-------- DATA PROVIDED --------

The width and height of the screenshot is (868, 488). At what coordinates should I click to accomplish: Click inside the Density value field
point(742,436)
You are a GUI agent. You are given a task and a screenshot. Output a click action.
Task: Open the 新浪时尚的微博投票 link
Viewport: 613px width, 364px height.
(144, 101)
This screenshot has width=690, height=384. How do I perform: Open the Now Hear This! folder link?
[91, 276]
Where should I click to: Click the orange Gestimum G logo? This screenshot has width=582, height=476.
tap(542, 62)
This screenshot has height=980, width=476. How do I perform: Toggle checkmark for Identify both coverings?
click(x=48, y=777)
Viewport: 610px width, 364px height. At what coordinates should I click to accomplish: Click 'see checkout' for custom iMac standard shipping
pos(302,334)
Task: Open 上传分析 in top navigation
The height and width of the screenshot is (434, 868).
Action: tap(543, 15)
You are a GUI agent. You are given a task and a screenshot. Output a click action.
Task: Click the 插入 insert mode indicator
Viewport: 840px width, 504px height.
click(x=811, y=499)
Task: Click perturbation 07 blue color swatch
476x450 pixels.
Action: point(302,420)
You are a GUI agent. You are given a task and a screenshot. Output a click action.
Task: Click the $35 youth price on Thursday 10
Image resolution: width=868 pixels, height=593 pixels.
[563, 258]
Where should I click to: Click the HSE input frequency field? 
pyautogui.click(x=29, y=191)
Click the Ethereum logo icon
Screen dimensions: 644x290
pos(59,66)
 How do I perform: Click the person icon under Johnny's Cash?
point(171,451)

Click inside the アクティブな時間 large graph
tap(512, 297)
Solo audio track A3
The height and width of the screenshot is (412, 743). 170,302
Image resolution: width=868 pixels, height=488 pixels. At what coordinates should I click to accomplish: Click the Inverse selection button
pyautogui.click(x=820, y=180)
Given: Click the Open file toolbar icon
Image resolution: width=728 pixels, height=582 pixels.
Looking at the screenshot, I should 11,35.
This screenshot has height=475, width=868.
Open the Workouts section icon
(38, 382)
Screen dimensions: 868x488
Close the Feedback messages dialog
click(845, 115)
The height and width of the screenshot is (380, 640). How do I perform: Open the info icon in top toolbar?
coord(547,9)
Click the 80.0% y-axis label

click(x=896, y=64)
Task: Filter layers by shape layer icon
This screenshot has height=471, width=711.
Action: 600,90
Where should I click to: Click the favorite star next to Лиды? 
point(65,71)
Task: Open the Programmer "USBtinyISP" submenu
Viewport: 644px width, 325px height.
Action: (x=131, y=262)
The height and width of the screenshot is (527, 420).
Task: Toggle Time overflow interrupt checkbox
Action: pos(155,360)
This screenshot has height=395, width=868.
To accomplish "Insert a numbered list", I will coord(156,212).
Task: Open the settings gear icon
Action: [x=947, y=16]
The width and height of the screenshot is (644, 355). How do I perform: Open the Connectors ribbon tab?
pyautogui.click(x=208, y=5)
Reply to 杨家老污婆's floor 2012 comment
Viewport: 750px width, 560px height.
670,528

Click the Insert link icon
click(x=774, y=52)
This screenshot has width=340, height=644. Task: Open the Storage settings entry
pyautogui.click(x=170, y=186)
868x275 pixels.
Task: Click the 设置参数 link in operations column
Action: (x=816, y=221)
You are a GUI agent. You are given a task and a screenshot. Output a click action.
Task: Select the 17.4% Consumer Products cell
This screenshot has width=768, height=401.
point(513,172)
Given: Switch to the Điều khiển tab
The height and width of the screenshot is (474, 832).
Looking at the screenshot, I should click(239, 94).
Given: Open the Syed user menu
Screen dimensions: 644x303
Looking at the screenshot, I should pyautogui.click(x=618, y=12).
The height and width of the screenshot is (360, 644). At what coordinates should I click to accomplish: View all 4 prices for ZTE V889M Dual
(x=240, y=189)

--------

◆ **WHAT IS BEING ASKED**
All the records above must be transcribed without a single change to any word.

◆ **FINISHED TASK**
The width and height of the screenshot is (868, 488). At what coordinates should I click to accomplish: Click inside the Density value field
point(742,436)
You are a GUI agent. You are given a task and a screenshot. Output a click action.
Task: Open the 新浪时尚的微博投票 link
Viewport: 613px width, 364px height.
(144, 101)
This screenshot has width=690, height=384. How do I perform: Open the Now Hear This! folder link?
[91, 276]
Where should I click to: Click the orange Gestimum G logo? This screenshot has width=582, height=476.
tap(542, 62)
This screenshot has height=980, width=476. How do I perform: Toggle checkmark for Identify both coverings?
click(x=48, y=777)
Viewport: 610px width, 364px height. At what coordinates should I click to accomplish: Click 'see checkout' for custom iMac standard shipping
pos(302,334)
Task: Open 上传分析 in top navigation
The height and width of the screenshot is (434, 868).
Action: tap(543, 15)
You are a GUI agent. You are given a task and a screenshot. Output a click action.
Task: Click the 插入 insert mode indicator
Viewport: 840px width, 504px height.
click(x=811, y=499)
Task: Click perturbation 07 blue color swatch
476x450 pixels.
Action: point(302,420)
You are a GUI agent. You are given a task and a screenshot. Output a click action.
Task: Click the $35 youth price on Thursday 10
Image resolution: width=868 pixels, height=593 pixels.
[563, 258]
Where should I click to: Click the HSE input frequency field? 
pyautogui.click(x=29, y=191)
Click the Ethereum logo icon
Screen dimensions: 644x290
pos(59,66)
 How do I perform: Click the person icon under Johnny's Cash?
point(171,451)

Click inside the アクティブな時間 large graph
tap(512, 297)
Solo audio track A3
The height and width of the screenshot is (412, 743). 170,302
Image resolution: width=868 pixels, height=488 pixels. At what coordinates should I click to accomplish: Click the Inverse selection button
pyautogui.click(x=820, y=180)
Given: Click the Open file toolbar icon
Image resolution: width=728 pixels, height=582 pixels.
Looking at the screenshot, I should 11,35.
This screenshot has height=475, width=868.
Open the Workouts section icon
(38, 382)
Screen dimensions: 868x488
Close the Feedback messages dialog
click(845, 115)
The height and width of the screenshot is (380, 640). How do I perform: Open the info icon in top toolbar?
coord(547,9)
Click the 80.0% y-axis label

click(x=896, y=64)
Task: Filter layers by shape layer icon
This screenshot has height=471, width=711.
Action: 600,90
Where should I click to: Click the favorite star next to Лиды? 
point(65,71)
Task: Open the Programmer "USBtinyISP" submenu
Viewport: 644px width, 325px height.
Action: (x=131, y=262)
The height and width of the screenshot is (527, 420).
Task: Toggle Time overflow interrupt checkbox
Action: pos(155,360)
This screenshot has height=395, width=868.
To accomplish "Insert a numbered list", I will coord(156,212).
Task: Open the settings gear icon
Action: [x=947, y=16]
The width and height of the screenshot is (644, 355). How do I perform: Open the Connectors ribbon tab?
pyautogui.click(x=208, y=5)
Reply to 杨家老污婆's floor 2012 comment
Viewport: 750px width, 560px height.
670,528

Click the Insert link icon
click(x=774, y=52)
This screenshot has width=340, height=644. Task: Open the Storage settings entry
pyautogui.click(x=170, y=186)
868x275 pixels.
Task: Click the 设置参数 link in operations column
Action: (x=816, y=221)
You are a GUI agent. You are given a task and a screenshot. Output a click action.
Task: Select the 17.4% Consumer Products cell
This screenshot has width=768, height=401.
point(513,172)
Given: Switch to the Điều khiển tab
The height and width of the screenshot is (474, 832).
Looking at the screenshot, I should click(239, 94).
Given: Open the Syed user menu
Screen dimensions: 644x303
Looking at the screenshot, I should pyautogui.click(x=618, y=12).
The height and width of the screenshot is (360, 644). At what coordinates should I click to accomplish: View all 4 prices for ZTE V889M Dual
(x=240, y=189)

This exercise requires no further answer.